◆ PROBLEM REQUIREMENTS
From the data that follows, print exactly the lines starting at the one containing "Open the Edit" and ending at the one containing "Given: Open Resolution Center in the sidebar"; include both of them and nothing more.

◆ Stored items
----

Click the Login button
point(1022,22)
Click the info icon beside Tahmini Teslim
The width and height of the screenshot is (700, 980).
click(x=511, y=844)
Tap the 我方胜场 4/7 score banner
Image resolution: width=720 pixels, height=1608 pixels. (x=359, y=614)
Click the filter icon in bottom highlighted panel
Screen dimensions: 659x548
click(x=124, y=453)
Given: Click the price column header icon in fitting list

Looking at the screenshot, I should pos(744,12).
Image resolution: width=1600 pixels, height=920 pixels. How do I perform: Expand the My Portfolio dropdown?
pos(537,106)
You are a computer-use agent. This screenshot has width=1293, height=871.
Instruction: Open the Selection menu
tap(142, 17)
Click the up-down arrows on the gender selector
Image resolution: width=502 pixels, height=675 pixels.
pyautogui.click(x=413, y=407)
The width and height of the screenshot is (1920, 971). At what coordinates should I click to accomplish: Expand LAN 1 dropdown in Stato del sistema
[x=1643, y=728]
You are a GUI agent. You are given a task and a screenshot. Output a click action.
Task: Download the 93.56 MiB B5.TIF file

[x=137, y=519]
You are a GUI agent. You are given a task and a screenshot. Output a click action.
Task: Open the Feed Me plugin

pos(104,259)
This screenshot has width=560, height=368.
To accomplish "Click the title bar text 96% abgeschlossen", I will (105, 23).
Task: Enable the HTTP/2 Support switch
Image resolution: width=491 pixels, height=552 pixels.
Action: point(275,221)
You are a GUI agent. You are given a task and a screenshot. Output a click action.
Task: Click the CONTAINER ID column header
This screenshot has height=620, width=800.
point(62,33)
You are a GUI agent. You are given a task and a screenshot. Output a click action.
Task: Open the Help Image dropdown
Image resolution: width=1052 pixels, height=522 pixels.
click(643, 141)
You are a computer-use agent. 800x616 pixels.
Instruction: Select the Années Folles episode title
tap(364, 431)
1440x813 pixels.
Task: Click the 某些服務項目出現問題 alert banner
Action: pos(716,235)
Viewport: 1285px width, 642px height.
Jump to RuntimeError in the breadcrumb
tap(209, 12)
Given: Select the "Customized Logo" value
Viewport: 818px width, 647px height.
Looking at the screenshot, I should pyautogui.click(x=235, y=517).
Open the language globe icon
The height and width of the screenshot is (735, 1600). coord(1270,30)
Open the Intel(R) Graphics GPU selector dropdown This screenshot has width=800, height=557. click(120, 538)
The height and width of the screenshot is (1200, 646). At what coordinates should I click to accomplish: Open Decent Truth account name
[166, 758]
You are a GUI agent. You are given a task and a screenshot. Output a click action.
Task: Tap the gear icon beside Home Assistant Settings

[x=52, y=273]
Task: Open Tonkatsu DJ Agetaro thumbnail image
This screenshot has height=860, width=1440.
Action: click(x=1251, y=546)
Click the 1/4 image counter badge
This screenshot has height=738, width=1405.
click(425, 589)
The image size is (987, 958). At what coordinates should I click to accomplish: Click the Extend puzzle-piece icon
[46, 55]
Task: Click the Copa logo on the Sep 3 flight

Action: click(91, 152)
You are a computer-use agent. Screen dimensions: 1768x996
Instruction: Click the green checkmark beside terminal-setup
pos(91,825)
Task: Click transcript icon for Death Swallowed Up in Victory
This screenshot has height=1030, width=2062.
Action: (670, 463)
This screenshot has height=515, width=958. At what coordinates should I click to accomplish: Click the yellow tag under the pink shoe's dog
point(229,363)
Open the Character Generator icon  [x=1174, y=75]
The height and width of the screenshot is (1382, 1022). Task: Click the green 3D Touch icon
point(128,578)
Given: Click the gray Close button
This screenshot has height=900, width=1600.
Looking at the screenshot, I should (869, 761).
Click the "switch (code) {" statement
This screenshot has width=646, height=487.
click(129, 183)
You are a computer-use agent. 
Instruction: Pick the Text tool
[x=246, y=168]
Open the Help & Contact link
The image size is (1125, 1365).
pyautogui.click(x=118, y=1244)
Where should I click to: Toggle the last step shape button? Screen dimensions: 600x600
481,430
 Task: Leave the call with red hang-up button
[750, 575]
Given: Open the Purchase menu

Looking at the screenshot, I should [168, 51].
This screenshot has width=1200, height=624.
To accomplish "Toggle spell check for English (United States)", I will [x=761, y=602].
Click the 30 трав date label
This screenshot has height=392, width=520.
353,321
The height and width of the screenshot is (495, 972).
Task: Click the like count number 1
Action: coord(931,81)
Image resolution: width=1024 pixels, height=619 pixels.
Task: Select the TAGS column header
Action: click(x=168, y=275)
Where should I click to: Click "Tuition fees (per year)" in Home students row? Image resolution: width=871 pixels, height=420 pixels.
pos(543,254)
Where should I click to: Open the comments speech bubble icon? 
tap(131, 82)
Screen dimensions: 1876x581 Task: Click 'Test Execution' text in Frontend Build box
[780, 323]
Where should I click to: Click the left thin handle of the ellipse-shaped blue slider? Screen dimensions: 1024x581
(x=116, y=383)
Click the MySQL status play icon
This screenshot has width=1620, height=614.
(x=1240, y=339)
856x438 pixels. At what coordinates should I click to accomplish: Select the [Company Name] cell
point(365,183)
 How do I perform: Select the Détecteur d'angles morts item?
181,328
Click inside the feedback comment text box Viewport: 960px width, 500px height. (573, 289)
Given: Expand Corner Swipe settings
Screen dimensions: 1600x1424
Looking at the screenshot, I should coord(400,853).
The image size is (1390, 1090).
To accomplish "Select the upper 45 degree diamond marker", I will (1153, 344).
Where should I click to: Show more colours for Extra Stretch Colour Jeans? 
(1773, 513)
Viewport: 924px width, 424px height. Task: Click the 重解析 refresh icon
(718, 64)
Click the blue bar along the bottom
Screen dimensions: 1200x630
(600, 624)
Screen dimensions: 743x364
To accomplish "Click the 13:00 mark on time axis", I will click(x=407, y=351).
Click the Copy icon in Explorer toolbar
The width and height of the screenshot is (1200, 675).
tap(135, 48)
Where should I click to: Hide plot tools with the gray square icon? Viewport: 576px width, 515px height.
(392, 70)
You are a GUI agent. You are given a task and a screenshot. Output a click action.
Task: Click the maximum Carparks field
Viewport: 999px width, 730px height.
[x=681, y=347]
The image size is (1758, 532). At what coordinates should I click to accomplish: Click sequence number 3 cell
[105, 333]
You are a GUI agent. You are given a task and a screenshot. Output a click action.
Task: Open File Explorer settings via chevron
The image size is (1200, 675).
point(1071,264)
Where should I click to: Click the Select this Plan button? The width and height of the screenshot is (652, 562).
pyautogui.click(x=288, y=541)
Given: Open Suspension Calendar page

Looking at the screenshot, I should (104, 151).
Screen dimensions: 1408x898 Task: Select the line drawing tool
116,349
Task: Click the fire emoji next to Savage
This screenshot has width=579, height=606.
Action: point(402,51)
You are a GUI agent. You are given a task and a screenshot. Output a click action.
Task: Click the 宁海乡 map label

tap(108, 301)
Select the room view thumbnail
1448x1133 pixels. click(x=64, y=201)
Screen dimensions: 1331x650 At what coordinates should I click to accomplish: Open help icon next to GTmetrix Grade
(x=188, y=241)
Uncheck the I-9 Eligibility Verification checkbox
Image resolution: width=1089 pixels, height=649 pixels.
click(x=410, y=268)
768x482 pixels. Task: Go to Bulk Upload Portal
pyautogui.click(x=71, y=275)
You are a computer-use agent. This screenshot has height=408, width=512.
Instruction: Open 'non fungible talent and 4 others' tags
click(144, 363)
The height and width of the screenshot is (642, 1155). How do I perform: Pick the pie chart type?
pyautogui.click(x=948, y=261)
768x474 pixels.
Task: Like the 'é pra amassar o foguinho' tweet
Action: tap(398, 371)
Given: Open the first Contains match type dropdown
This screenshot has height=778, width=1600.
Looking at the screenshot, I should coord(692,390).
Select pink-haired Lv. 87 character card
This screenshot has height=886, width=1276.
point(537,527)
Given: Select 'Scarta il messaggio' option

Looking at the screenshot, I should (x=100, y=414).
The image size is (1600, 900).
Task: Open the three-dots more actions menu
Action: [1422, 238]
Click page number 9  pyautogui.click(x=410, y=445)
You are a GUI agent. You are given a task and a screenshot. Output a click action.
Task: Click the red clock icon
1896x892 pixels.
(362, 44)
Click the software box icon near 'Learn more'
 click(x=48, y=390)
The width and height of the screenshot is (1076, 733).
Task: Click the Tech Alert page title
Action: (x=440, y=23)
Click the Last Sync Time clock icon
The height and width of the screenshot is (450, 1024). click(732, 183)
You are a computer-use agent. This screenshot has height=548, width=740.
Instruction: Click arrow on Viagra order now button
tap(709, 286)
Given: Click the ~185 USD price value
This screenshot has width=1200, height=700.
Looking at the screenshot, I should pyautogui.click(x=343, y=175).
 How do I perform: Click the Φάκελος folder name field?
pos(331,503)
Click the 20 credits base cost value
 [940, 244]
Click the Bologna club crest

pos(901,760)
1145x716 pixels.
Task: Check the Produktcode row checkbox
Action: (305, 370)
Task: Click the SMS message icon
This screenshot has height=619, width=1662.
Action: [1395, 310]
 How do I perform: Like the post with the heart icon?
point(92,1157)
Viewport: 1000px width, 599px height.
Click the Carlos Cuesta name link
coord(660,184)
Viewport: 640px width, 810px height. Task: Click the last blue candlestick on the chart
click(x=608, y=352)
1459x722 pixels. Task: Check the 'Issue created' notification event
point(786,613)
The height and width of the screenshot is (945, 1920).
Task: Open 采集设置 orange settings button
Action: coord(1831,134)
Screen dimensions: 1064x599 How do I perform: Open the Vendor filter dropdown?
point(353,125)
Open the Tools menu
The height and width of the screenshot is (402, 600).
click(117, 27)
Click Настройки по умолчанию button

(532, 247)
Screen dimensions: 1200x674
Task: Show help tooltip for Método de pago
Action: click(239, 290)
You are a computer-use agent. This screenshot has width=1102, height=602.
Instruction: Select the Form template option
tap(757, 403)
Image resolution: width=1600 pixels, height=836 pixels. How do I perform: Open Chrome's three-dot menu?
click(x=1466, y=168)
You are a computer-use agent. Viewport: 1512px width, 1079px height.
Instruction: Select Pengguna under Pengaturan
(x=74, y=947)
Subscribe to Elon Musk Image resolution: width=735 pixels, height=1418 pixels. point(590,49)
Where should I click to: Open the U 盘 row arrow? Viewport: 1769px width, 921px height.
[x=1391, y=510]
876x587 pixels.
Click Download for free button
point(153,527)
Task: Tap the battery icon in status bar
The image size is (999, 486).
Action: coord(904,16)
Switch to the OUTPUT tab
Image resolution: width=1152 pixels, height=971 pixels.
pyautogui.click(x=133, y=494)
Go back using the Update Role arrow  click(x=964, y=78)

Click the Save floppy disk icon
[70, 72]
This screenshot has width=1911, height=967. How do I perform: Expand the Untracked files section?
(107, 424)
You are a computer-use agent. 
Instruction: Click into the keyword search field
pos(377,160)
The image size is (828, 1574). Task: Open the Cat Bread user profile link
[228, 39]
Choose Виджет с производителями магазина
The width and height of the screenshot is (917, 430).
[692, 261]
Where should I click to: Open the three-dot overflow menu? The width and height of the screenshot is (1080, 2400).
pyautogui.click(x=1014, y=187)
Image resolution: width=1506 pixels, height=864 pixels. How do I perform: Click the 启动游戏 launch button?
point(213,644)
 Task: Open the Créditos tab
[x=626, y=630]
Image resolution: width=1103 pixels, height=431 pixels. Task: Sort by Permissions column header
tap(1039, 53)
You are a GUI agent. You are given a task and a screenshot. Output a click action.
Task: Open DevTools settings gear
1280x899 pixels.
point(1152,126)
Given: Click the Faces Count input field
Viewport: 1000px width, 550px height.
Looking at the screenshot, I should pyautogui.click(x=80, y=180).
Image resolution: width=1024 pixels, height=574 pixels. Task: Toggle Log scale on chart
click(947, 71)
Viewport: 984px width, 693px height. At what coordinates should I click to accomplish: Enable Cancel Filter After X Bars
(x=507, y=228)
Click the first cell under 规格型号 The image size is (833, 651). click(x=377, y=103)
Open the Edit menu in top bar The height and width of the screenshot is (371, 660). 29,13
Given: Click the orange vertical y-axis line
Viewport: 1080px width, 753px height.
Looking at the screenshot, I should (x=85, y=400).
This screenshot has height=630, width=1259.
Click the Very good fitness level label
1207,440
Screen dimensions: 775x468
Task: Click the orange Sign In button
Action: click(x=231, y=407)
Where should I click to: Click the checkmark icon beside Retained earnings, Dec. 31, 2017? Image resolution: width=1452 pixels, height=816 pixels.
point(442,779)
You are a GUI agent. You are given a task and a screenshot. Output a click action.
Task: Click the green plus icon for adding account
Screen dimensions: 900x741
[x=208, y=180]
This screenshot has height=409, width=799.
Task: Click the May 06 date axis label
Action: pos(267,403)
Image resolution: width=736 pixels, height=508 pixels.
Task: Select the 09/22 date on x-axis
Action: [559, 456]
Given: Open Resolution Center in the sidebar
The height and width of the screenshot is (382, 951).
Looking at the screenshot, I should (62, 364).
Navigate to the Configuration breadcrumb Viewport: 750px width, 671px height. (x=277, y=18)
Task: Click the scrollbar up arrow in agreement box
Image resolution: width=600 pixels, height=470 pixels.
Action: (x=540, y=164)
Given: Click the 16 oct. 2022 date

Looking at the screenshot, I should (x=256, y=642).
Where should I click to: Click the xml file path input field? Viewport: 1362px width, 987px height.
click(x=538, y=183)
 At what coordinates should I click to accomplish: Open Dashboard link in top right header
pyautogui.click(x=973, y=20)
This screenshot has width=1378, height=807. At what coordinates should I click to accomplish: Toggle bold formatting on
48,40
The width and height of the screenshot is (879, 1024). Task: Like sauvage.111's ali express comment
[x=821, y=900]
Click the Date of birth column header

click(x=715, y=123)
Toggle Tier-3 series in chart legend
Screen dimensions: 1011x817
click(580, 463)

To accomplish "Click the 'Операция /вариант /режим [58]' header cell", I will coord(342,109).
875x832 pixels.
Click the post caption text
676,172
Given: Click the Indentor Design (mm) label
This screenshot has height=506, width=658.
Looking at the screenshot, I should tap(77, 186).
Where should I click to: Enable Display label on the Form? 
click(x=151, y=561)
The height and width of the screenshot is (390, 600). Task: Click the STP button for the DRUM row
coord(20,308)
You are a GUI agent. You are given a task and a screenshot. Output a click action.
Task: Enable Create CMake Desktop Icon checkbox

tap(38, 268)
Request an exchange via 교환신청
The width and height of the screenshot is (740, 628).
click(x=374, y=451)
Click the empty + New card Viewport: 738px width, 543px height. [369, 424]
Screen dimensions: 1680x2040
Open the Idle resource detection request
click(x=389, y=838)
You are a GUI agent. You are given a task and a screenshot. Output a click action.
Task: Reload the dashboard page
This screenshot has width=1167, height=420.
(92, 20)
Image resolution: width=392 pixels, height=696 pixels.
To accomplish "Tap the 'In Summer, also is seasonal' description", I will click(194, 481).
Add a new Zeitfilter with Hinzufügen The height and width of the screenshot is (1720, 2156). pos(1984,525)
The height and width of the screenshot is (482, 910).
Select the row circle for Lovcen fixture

----

◆ ANSWER TO THIS PROBLEM
Open the Edit menu in top bar The height and width of the screenshot is (371, 660). 29,13
Given: Click the orange vertical y-axis line
Viewport: 1080px width, 753px height.
Looking at the screenshot, I should (x=85, y=400).
This screenshot has height=630, width=1259.
Click the Very good fitness level label
1207,440
Screen dimensions: 775x468
Task: Click the orange Sign In button
Action: click(x=231, y=407)
Where should I click to: Click the checkmark icon beside Retained earnings, Dec. 31, 2017? Image resolution: width=1452 pixels, height=816 pixels.
point(442,779)
You are a GUI agent. You are given a task and a screenshot. Output a click action.
Task: Click the green plus icon for adding account
Screen dimensions: 900x741
[x=208, y=180]
This screenshot has height=409, width=799.
Task: Click the May 06 date axis label
Action: pos(267,403)
Image resolution: width=736 pixels, height=508 pixels.
Task: Select the 09/22 date on x-axis
Action: [559, 456]
Given: Open Resolution Center in the sidebar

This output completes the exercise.